We also have something no other generation can offer our children: lived memory of what it actually felt like. That 90s feeling of playing outside until the street lights came on. The last generation to navigate adolescent romance without an app. We know that feeling viscerally, and we know precisely what our children stand to gain if we can impart it.
A New Kind of Politics
Our path has not been straightforward. Many of us graduated straight into the worst financial crisis in living memory. Then, just as we found our footing, started families, and began building something, the pandemic hit, catching us precisely at the moment of young children and aging parents simultaneously. In response to both, governments printed unprecedented amounts of money, generating inflation and wealth inequality unseen in previous generations. At my 15th Harvard reunion a few years ago, the same observation kept surfacing: “I don’t get it. I just made managing director, I’m in the top one per cent of earners, and I still cannot afford the house I grew up in.” No image captures this generational resentment better than the New York Times running a picture of a rotting avocado to describe our predicament.
And yet, precisely because we have watched democracy being hollowed out by social media in real time, we are not brainwashed into accepting the bro-ligarchy. We have seen it all in the first half of our lifetimes: the extraordinary individual success (deserving or not) of some of our American contemporaries like Zuckerberg, Vance and Altman; the collective lifting of hundreds of millions out of poverty in China, and the slow, sad decline of a kinder, more humane Europe. We have watched an older generation of populist, destructive forces trade our prosperity, and our children’s, for illusions propagated by social media’s darker tendencies.

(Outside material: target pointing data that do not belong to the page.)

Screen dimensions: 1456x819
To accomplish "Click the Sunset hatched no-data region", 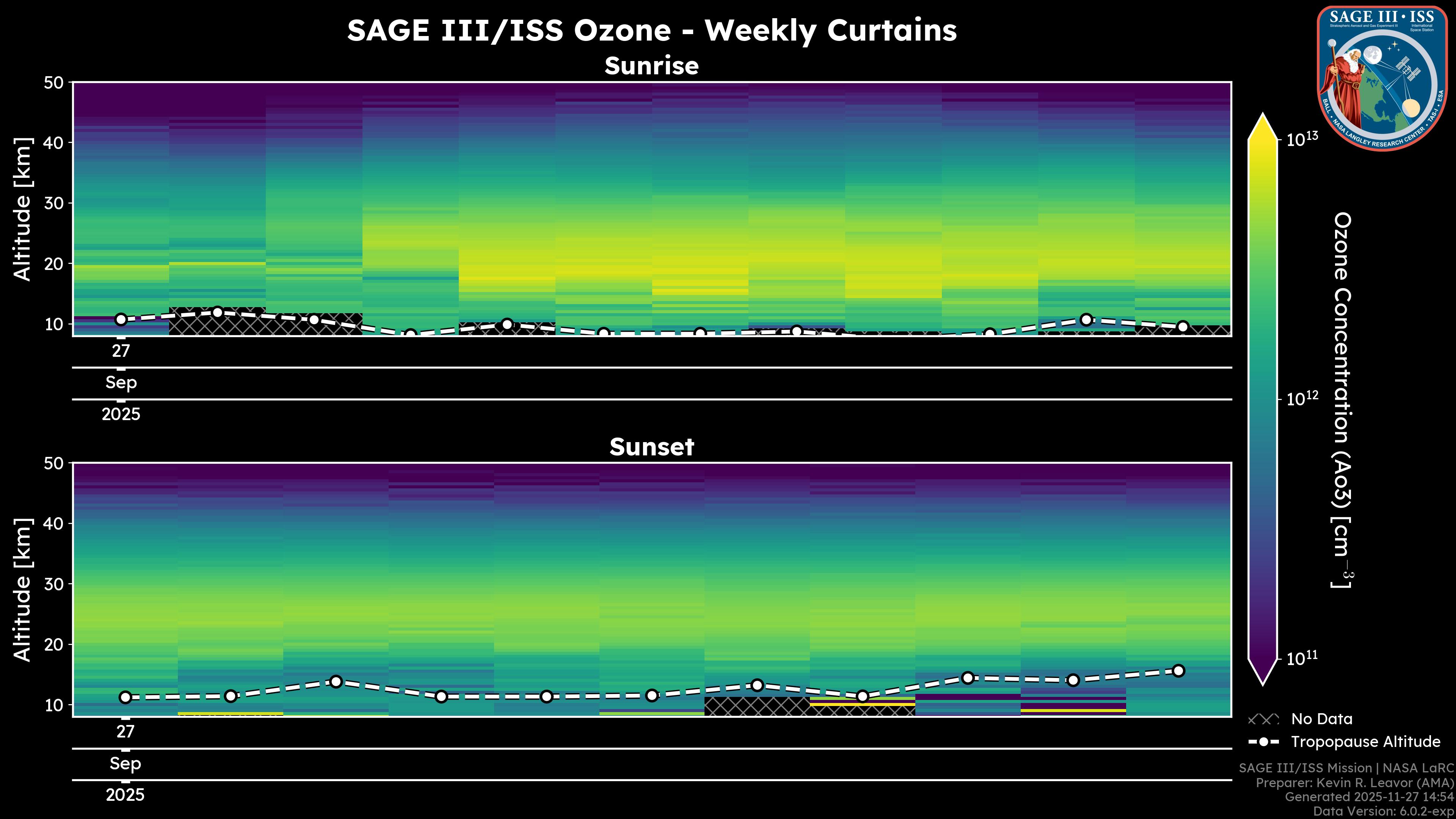I will tap(758, 706).
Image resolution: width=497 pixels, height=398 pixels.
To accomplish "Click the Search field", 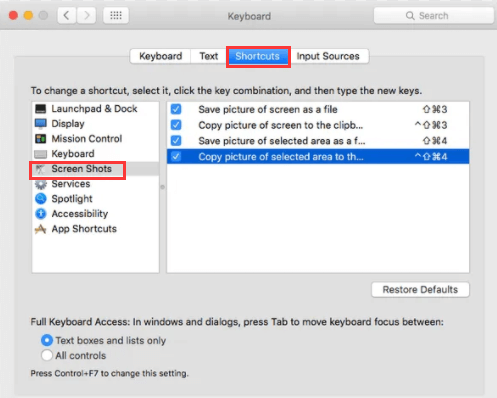I will click(x=433, y=16).
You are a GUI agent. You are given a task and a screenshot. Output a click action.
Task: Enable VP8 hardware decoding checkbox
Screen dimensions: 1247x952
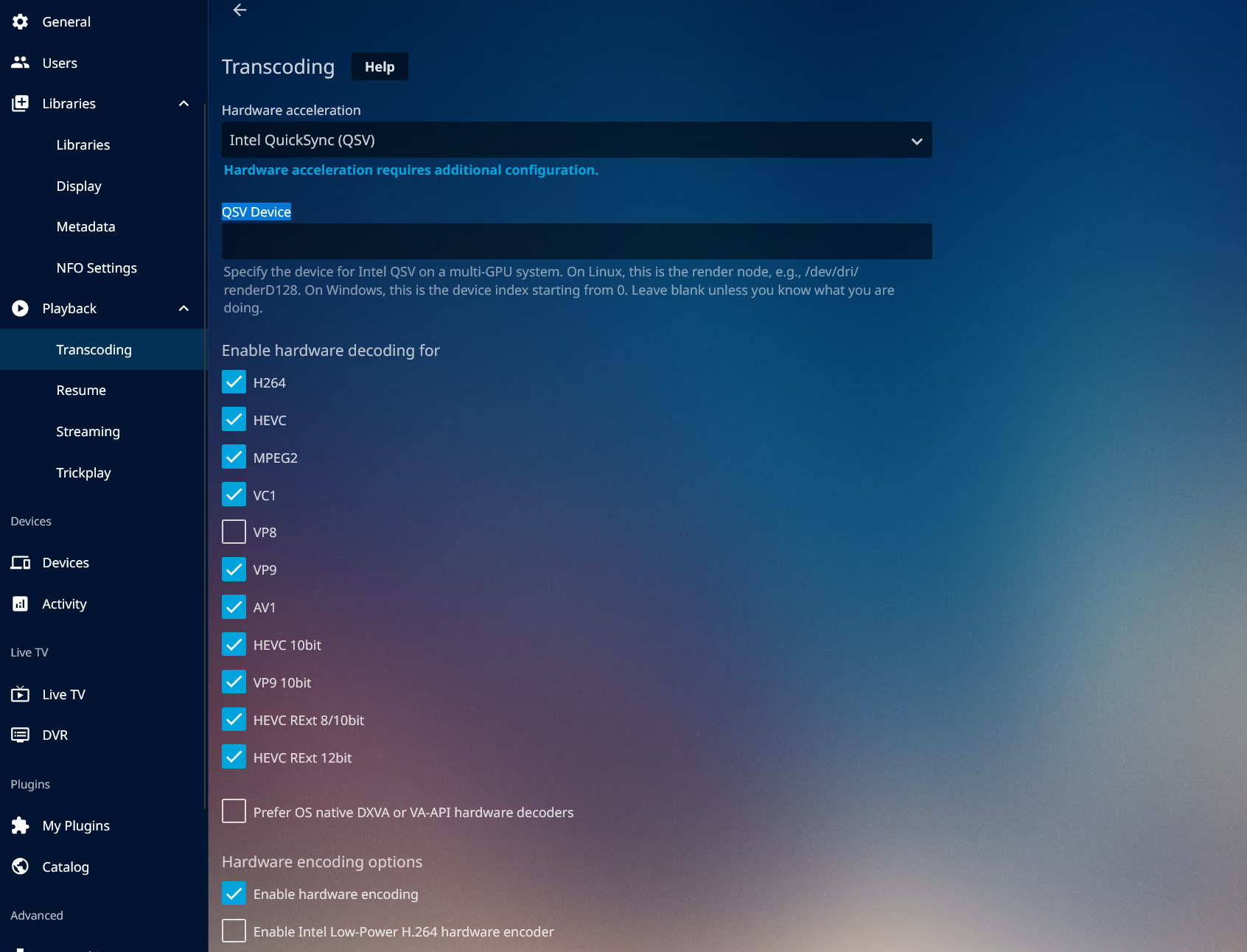click(234, 532)
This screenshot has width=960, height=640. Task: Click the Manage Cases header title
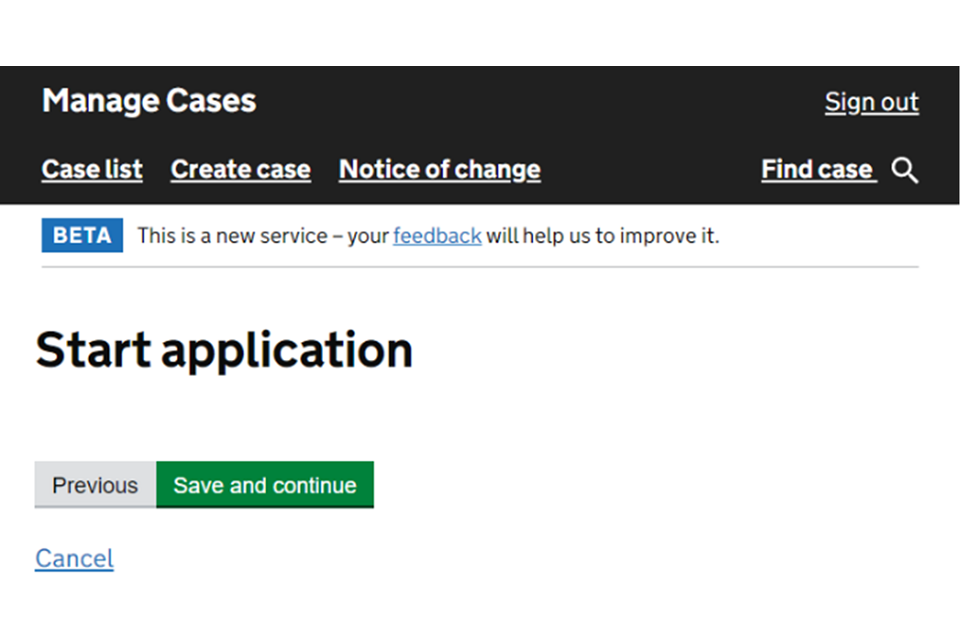149,101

It is precisely because we stand on this precipice, because we genuinely fear that our children will not live better lives than our own, that we understand the full weight of what is needed. We have seen enough to know that the existing political and economic system is not working for us. And we have enough perspective, and enough time, to demand something better: a politics that is more nuanced, more humane, and built from the best of what we have witnessed rather than the worst.
As I turn 40, sitting on these library steps where I first started figuring out who I was and what I believed, I find myself unexpectedly optimistic but not naively so. It’s the kind of optimism that comes from having seen enough to know what is broken and still believing it can be fixed.
We are the in-between generation
We are the in-between generation. We remember the world before the algorithm, and we are building the world after it. We have watched democracy fray, inequality deepen, and an entire generation of children handed screens instead of childhoods. But we also have something no generation before us has had in quite this combination: the technical fluency to understand what AI actually is, the human grounding to know what it should be for, and the parental urgency to care deeply about what kind of world it builds.
That is not a small thing. That is, in fact, everything.
So as I head to London to mark four decades on this earth, here is my birthday resolution: to use whatever influence, platform, and energy I have to ensure that this AI revolution works for people, not just for a handful of billionaires in California. To build AI that amplifies human dignity rather than replacing it. And to raise children who know what it feels like to play outside until the street lights come on.
Fellow millennials: we are not too old and we are not too young. We are exactly on time.